From that vantage point, I do not hear words like white privilege, male privilege, or toxic masculinity as insults toward my husband or my sons. I hear them as honest descriptions of patterns that shape all of our lives and as invitations to ask, “What are we going to do with the power we have?”


When I listen to talk about a “male loneliness epidemic,” I absolutely believe many men are lonely and disconnected. But I do not believe that naming white privilege or toxic masculinity is what pushes them away. The bigger problem is a culture that tells boys they should never be vulnerable, that their worth is tied to dominance, and that any challenge to their unspoken advantages is an attack on who they are.

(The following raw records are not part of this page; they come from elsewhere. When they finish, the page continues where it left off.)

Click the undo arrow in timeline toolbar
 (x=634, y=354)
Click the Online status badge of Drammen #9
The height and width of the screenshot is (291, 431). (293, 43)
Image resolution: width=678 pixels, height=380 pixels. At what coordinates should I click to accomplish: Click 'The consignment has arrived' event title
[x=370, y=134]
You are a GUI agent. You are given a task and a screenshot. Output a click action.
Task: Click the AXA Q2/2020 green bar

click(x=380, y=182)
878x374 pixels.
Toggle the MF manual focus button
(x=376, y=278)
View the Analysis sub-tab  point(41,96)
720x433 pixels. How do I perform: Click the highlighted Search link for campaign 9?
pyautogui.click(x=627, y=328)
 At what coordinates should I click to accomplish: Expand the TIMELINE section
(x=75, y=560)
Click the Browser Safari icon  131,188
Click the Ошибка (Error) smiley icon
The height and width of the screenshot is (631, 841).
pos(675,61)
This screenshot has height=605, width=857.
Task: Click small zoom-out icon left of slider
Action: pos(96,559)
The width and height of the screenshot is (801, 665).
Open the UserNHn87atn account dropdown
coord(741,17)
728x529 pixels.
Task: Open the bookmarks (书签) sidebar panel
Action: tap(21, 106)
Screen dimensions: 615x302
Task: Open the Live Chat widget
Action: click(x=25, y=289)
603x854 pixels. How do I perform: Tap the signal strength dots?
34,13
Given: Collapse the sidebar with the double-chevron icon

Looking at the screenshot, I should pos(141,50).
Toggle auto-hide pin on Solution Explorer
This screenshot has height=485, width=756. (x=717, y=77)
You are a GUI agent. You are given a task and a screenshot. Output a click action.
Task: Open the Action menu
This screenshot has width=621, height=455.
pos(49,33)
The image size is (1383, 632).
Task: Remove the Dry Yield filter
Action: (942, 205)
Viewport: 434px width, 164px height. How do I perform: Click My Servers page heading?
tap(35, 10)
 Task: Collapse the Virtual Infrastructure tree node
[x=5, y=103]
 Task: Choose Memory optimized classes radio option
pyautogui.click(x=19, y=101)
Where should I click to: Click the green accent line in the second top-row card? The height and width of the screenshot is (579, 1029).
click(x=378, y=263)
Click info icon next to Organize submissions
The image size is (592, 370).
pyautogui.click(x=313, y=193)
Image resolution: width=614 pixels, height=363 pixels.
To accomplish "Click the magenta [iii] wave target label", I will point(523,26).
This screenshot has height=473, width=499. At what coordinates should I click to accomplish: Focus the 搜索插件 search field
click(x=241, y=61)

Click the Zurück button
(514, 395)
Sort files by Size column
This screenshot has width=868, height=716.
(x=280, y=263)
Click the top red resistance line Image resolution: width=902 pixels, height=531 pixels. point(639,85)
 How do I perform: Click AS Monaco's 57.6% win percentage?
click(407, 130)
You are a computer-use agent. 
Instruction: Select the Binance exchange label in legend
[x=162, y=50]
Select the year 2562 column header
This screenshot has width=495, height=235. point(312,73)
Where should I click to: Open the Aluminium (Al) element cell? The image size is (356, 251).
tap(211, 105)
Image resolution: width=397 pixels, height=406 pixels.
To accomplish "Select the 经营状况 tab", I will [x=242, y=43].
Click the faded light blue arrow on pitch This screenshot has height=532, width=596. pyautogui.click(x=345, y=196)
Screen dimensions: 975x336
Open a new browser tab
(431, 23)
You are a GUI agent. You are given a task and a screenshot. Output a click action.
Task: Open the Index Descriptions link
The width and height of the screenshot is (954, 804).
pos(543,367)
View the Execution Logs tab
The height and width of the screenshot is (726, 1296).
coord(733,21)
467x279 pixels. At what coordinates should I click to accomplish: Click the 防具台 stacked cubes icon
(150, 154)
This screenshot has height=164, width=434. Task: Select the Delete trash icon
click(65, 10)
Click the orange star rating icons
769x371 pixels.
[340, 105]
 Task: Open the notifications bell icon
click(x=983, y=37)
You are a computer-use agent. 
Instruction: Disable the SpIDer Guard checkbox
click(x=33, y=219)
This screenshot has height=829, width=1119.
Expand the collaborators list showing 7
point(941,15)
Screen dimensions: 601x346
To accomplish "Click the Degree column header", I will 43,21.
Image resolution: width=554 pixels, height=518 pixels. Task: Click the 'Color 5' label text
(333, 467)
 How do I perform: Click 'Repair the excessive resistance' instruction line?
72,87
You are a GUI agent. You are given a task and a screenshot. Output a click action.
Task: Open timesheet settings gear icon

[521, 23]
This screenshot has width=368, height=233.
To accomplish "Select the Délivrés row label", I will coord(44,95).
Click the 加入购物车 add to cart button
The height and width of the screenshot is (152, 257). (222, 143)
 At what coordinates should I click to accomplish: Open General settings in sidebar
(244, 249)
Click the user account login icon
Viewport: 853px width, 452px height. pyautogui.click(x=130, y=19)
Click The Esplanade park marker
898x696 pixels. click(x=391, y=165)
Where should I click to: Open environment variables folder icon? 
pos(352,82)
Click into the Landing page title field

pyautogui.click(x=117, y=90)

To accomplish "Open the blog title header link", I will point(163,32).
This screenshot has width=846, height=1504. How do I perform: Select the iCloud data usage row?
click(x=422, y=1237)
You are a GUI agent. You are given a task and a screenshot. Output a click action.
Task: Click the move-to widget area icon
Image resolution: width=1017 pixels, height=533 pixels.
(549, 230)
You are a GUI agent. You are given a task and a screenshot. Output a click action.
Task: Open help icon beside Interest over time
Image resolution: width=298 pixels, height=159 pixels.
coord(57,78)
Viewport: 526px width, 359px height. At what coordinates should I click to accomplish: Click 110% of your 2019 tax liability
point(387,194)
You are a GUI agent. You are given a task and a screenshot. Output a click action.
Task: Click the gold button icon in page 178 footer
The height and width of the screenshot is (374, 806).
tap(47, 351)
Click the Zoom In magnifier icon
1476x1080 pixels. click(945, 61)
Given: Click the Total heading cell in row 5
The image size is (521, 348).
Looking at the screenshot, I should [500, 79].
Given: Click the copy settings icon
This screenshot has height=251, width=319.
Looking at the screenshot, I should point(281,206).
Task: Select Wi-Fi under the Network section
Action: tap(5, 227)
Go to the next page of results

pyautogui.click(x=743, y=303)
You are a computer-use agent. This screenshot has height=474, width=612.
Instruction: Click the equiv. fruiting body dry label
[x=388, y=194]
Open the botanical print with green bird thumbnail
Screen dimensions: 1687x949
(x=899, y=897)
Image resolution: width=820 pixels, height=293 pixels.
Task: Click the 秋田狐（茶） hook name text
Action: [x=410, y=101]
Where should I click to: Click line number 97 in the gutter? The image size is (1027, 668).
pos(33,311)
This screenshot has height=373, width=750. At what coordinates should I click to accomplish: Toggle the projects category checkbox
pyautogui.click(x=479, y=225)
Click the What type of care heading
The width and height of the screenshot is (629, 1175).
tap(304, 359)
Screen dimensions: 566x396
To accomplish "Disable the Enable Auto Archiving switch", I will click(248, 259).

Bad actors then take that loneliness and fear and turn it into a story that blames feminists, queer people, people of color, and anyone who dares to name unjust systems.


For me, the answer is not to retire these words. It is to use them clearly and responsibly and to pair them with real relationship, community, and support. White privilege is simply a way of talking about the unearned advantages white people have in our systems. Male privilege does the same for men. Toxic masculinity names a specific script we hand to boys about being “real” men: always in control, never vulnerable, dominating instead of collaborating. That script harms women and marginalized people, and it also harms the men who try to live inside it by cutting them off from their own emotions and isolating them from real friendship.


When I use these words, I am not trying to shame individual men or erase their pain. I am trying to give us a shared language for talking about the systems and expectations that shape all of us. In my home, in my friendships, and in my work, those words have led to more honest conversations, not fewer. My sons and my husband are proof that you can hear these terms, sit with what they mean, and still choose empathy, growth, and engagement instead of defensiveness and resentment. I am not interested in softening this language just to make it more comfortable for people who have always had the comfort of being centered, and I am not interested in writing off men who are struggling as lost causes. I want them in the conversation and invited into something larger than the narrow scripts they were handed.